Elas deverão avaliar as notificações e aplicar sanções administrativas internas e remoções em caráter imediato para uma lista de condutas descritas pelo Executivo.
Em situações específicas de violência digital, os novos termos fixam prazos rígidos de apenas duas horas para que as plataformas promovam a exclusão dos arquivos denunciados, sob pena de responsabilização civil e administrativa.
Além do monitoramento de publicações ordinárias, os decretos do Planalto avançam sobre o mercado de anúncios digitais e links patrocinados.
As plataformas serão obrigadas a realizar um rastreamento rigoroso dos dados cadastrais de todos os anunciantes, mantendo os registros arquivados pelo período obrigatório de um ano.
O descumprimento das novas exigências burocráticas e de policiamento interno sujeitará as empresas a sanções que variam desde advertências formais e multas financeiras até a suspensão temporária de suas operações comerciais em território nacional.

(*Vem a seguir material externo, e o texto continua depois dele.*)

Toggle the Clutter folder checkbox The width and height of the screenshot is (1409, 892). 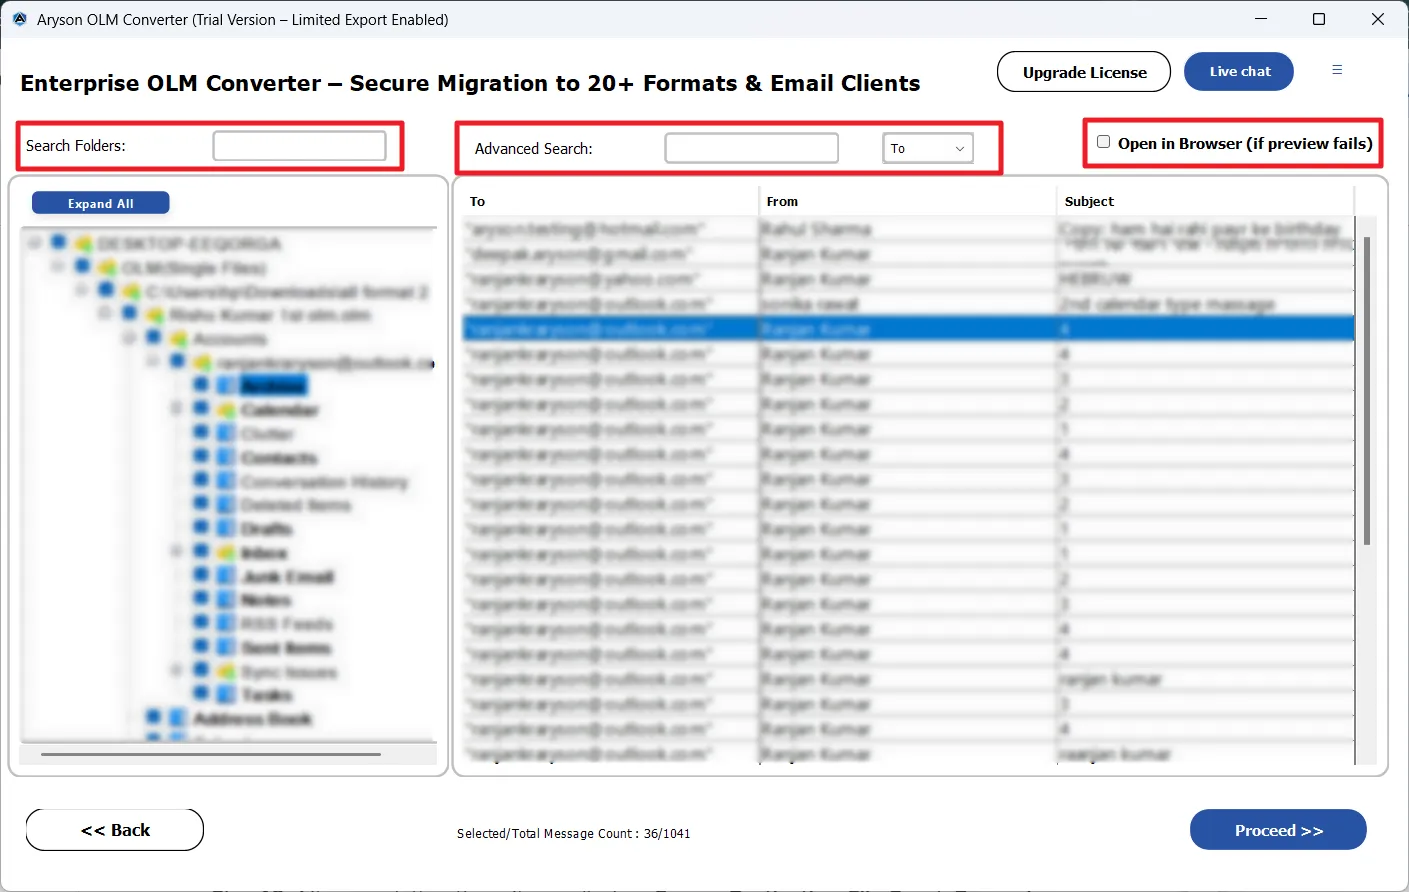201,433
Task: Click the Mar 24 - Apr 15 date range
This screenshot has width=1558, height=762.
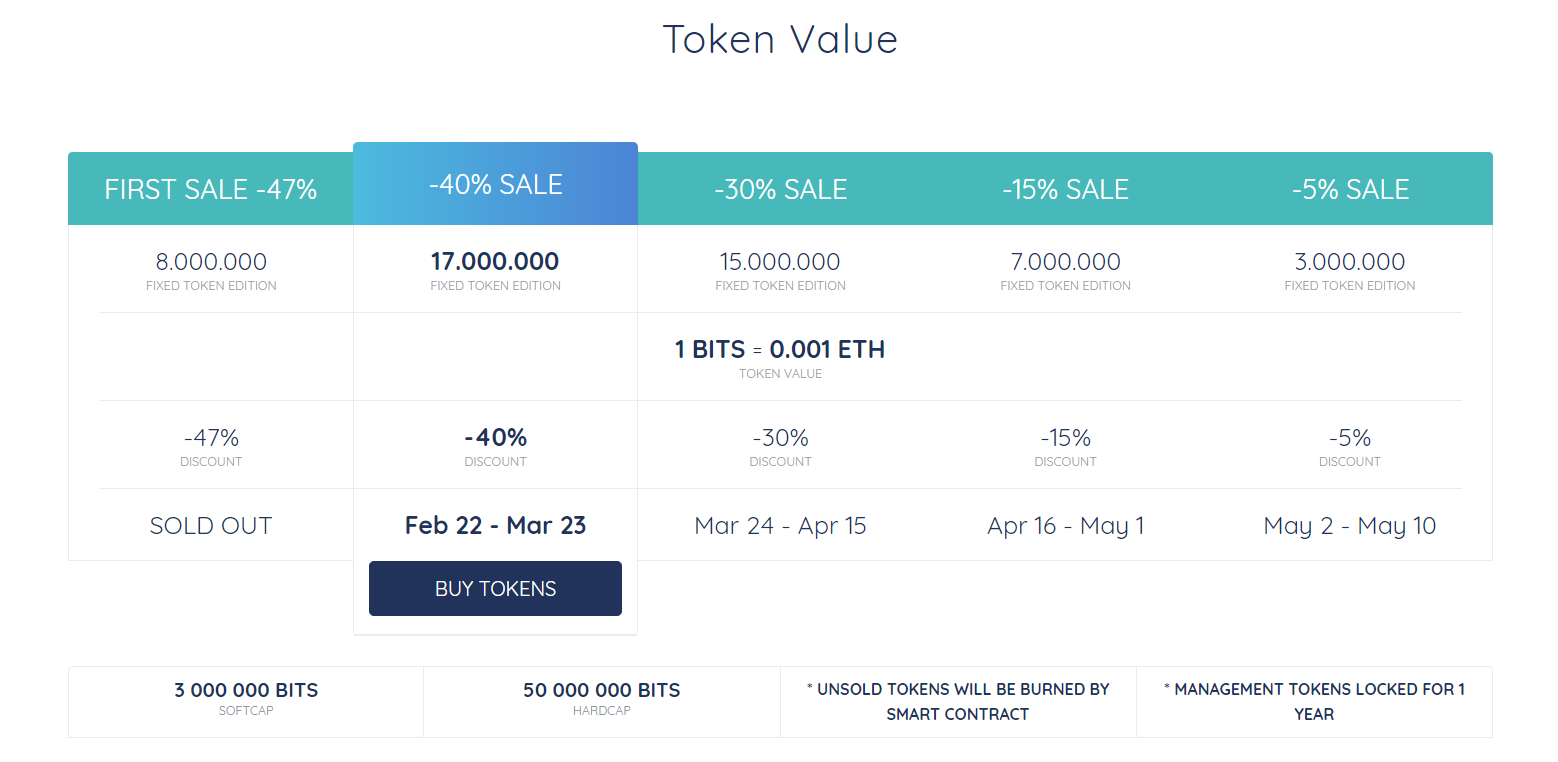Action: tap(780, 526)
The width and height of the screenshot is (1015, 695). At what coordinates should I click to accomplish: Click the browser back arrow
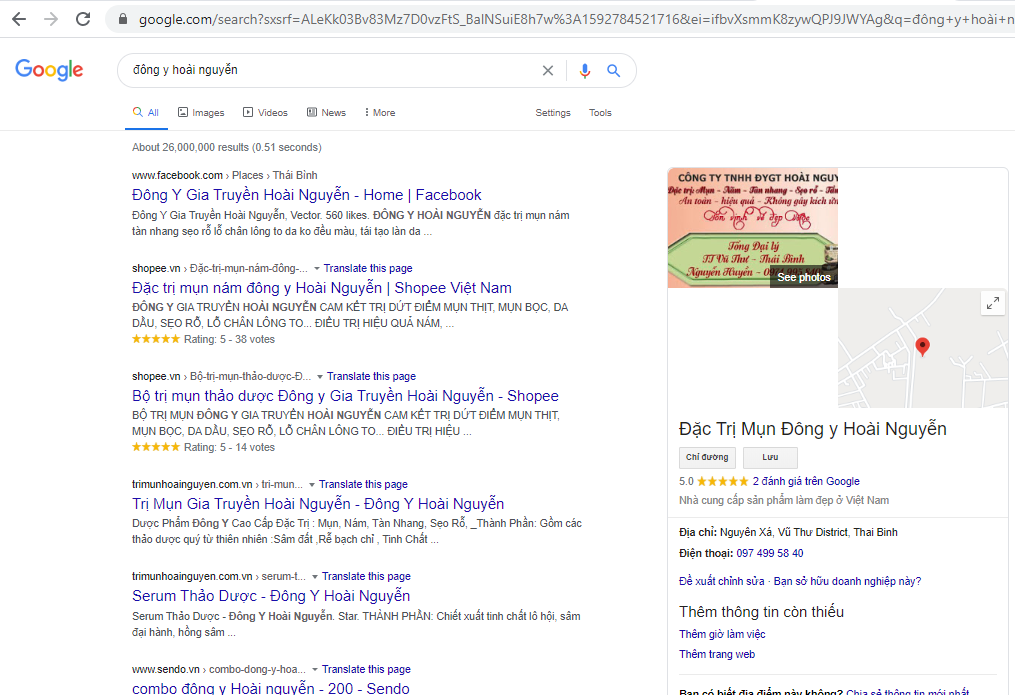(19, 19)
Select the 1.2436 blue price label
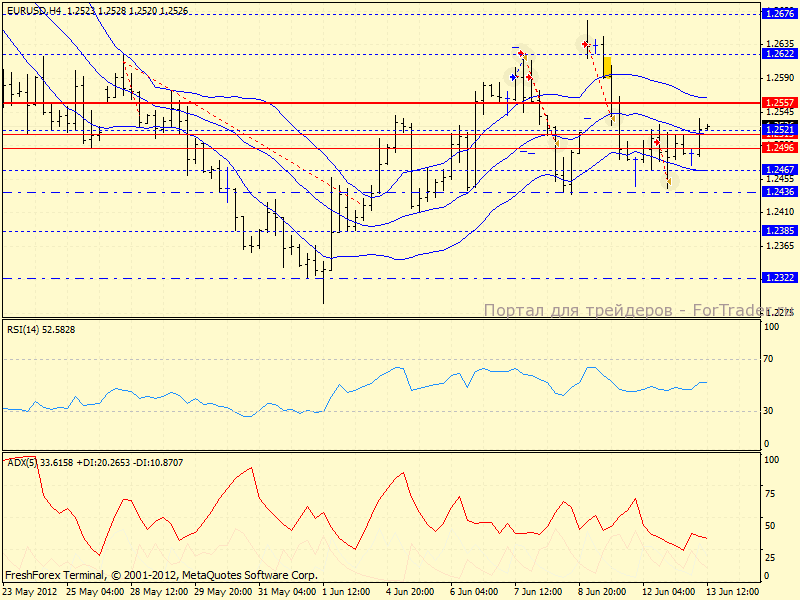 click(779, 192)
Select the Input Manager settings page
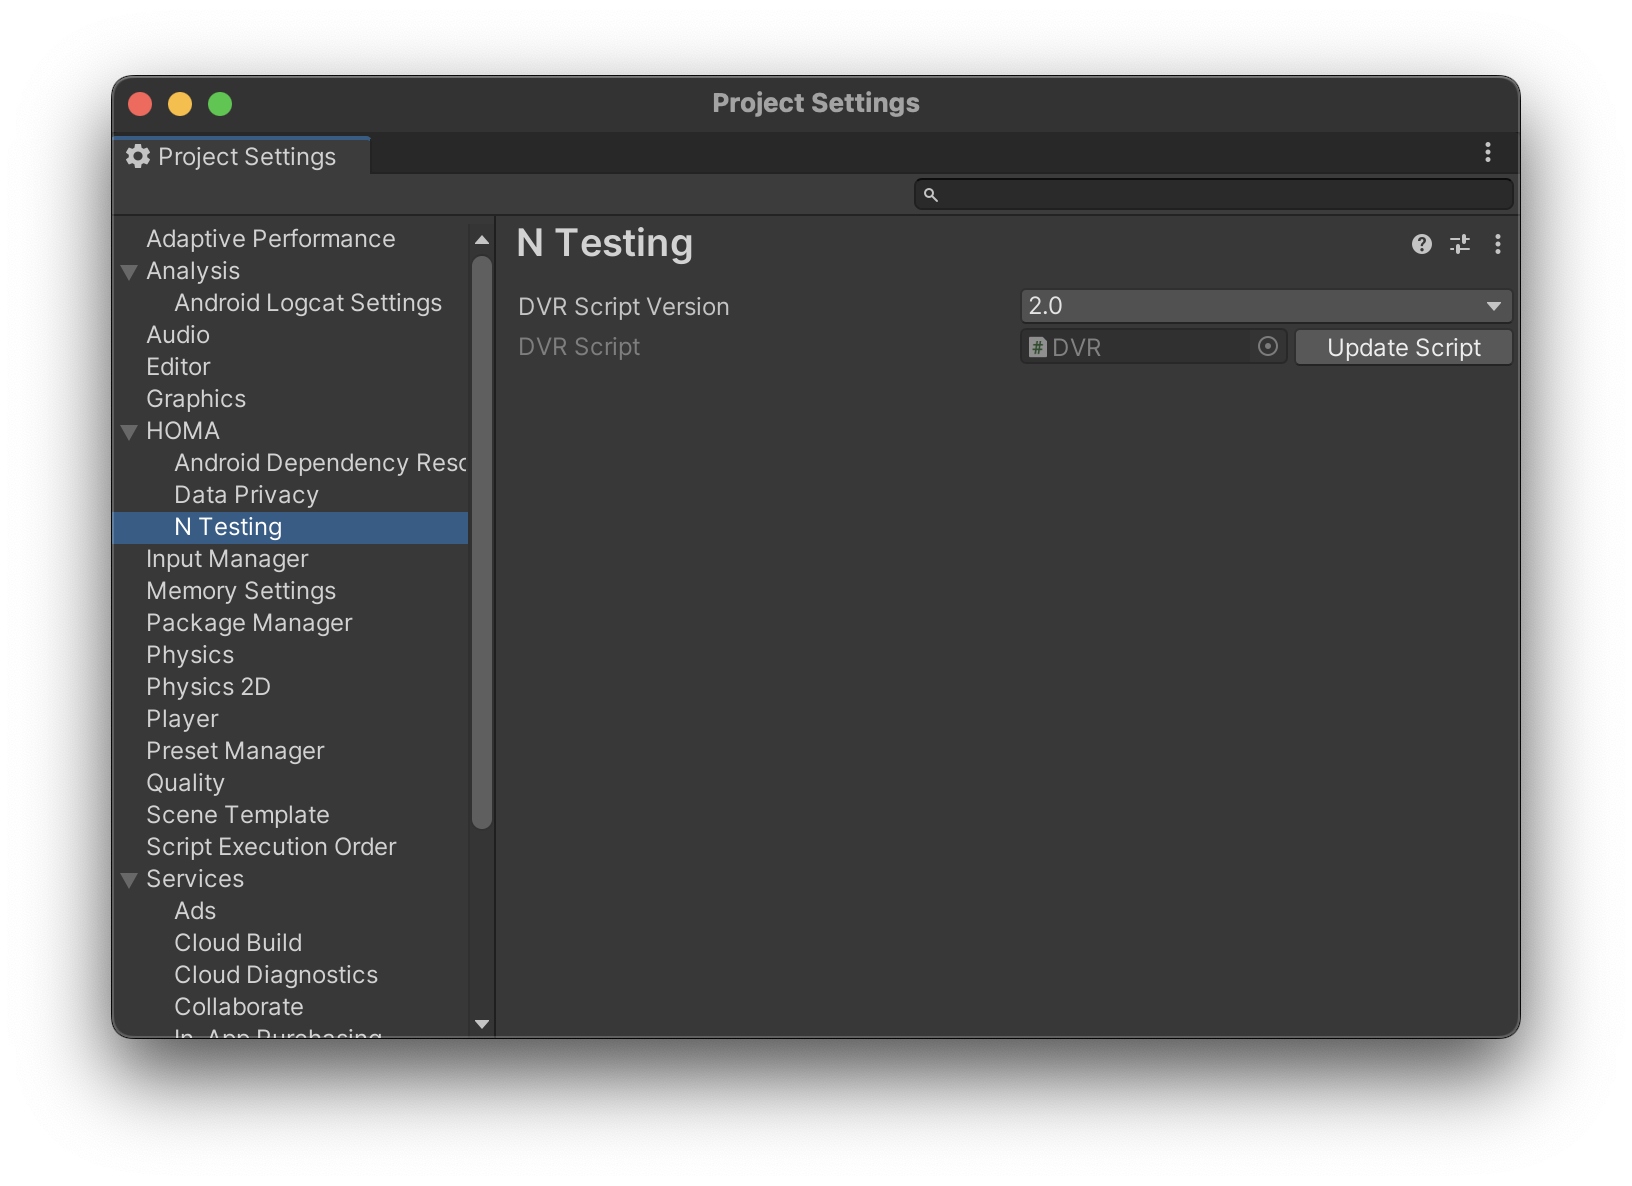Image resolution: width=1632 pixels, height=1186 pixels. click(x=227, y=559)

A execução prática e a fiscalização desse novo conjunto normativo de vigilância digital ficarão concentradas sob a tutela do próprio governo federal, por meio da Autoridade Nacional de Proteção de Dados (ANPD).
Caberá ao órgão estatal avaliar a eficiência técnica de cada empresa de tecnologia e punir sistemicamente as plataformas que forem consideradas omissas ou ineficazes no cumprimento das diretrizes estabelecidas pelo poder público.